In case you're wondering what I changed about the pancakes, I'll tell you; I cut out a full tablespoon of baking powder, and replaced it with 1 1/2 teaspoon of baking soda (I think that Richard is sensitive to the flavor of cream of tartar, which is usually the weak acid ingredient in baking soda).  I then changed out the milk in the recipe for buttermilk, which is acidic and reacted with the increased proportion of sodium bicarbonate (which is what baking soda is) to create CO2 and additional rise in the pancakes.  While the resulting pancakes were incredibly fluffy, they were SO tall that they actually took a while to cook.  If you're willing to compromise pancake height for the sake of speed, I might cut out the additional baking soda all together and just use a tablespoon of baking powder total.  I'd still use buttermilk for at least part of the liquid, though, because when is adding buttermilk to pancakes a bad idea?  Never, that's when.


Wholegrain Pumpkin Buttermilk Pancakes
makes 24-30 pancakes, serves 4-6

Dry ingredients:
2 cups spelt, kamut, or all-purpose flour
1 cup whole-wheat pastry flour
1 tablespoon baking powder
1 1/2 teaspoons baking soda
1/4 teaspoon freshly ground nutmeg
1/2 teaspoon cinnamon
1/2 teaspoon kosher salt

Wet Ingredients:
2 cups pumpkin puree
2 eggs
2 1/2 cups liquid (use all buttermilk, all whole milk, or a half-and-half mixture)
3 tablespoons maple syrup
2 tablespoons butter, melted

To serve:
butter
maple syrup
pomegranate arils (optional, but pretty!)
toasted pecans (optional, but tasty!)

Combine the dry ingredients in a medium bowl, and whisk to thoroughly combine.  Combine the wet ingredients in a large bowl, and whisk to thoroughly combine.  Add the dry ingredients to the wet ingredients (this is to prevent pockets of dry ingredients from hanging out at the bottom of your bowl unbeknownst to you), and whisk gently to just combine (over-mixing can develop gluten in the flour and create tougher pancakes).  Switch the whisk for a spatula and fold the mixture a few times, making sure that there are no pockets of dry ingredients hiding in your batter.

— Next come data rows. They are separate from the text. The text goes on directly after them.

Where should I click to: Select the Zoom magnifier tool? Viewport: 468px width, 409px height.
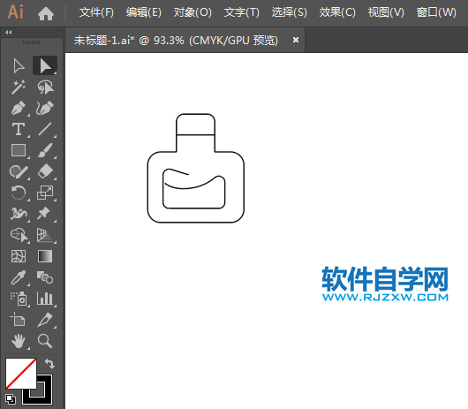click(45, 341)
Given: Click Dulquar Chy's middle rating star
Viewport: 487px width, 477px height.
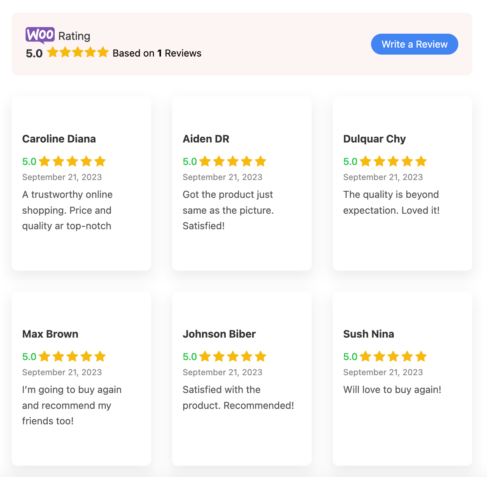Looking at the screenshot, I should pyautogui.click(x=393, y=161).
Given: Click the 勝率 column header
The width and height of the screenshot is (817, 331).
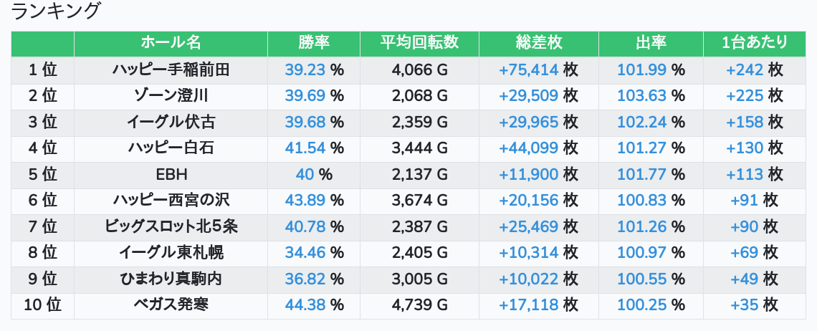Looking at the screenshot, I should point(314,43).
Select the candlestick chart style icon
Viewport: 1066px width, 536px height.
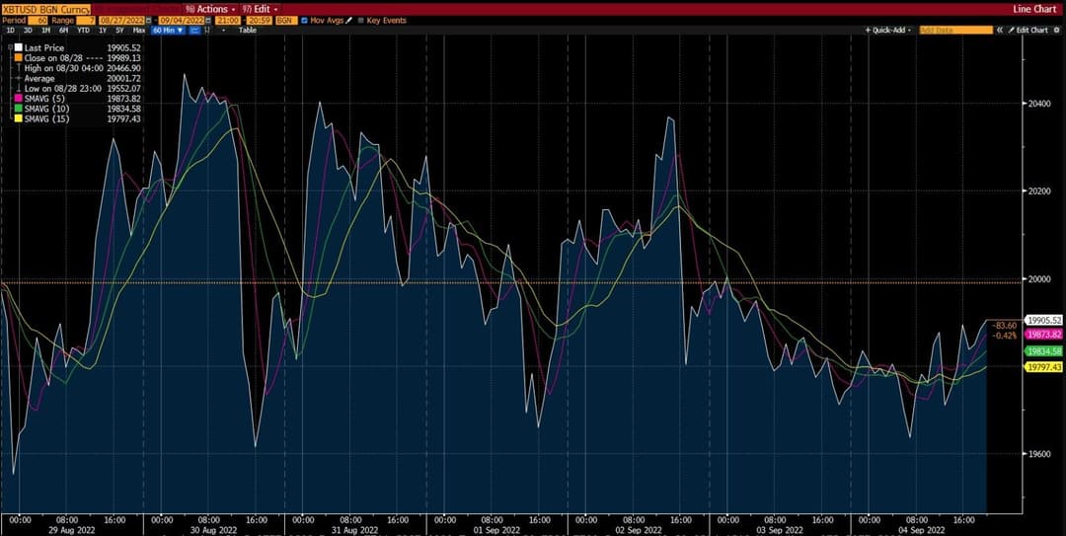click(206, 31)
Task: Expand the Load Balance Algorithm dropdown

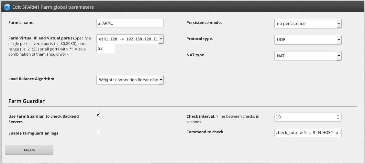Action: pyautogui.click(x=130, y=80)
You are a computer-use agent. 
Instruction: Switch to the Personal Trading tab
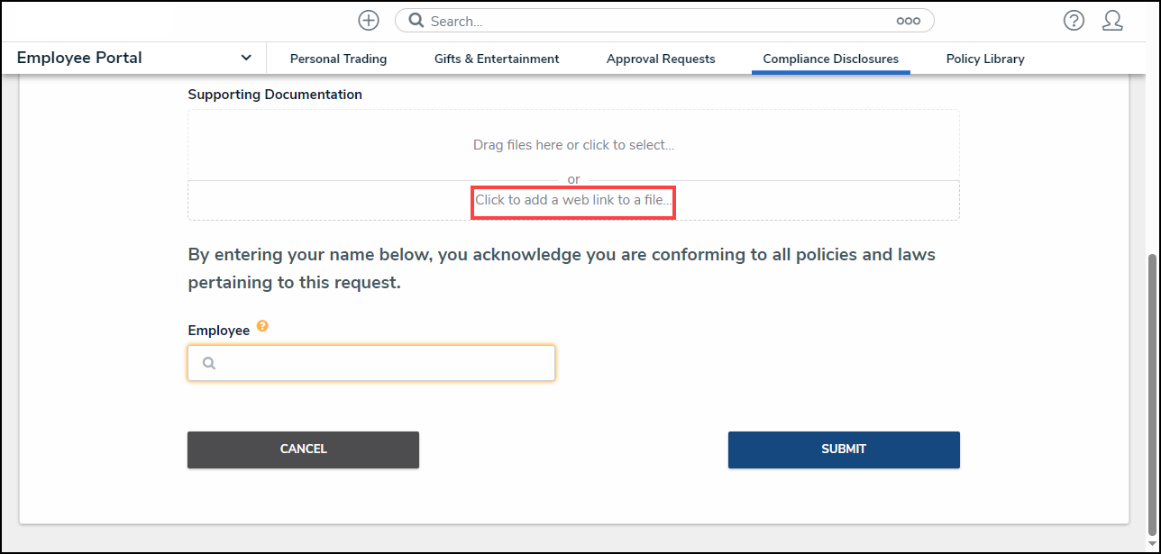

Place a cast iron skillet or griddle over medium heat.  Test the heat of the pan by wetting your fingers under the faucet and flicking a few drops of water onto the pan's surface.  If the drops appear to fizzle and dance on the surface, your pan is hot and ready.  Smear a little butter in the pan with a spatula, and drop dollops of batter (a dollop for me was a little less than 1/4 cup of batter) on the skillet, making sure to give them a little room to spread.  Cook for 2-4 minutes on the first side, then flip, continuing to cook the pancakes for another minute or two before removing them to plates.  You can hold cooked pancakes in a low oven (200˚F) while you finish the rest of the batter, if you like.  Refrigerate or freeze leftovers for future breakfasts (just heat them in a dry pan or nuke them for a minute before eating, or if you're my sister, just enjoy them frozen).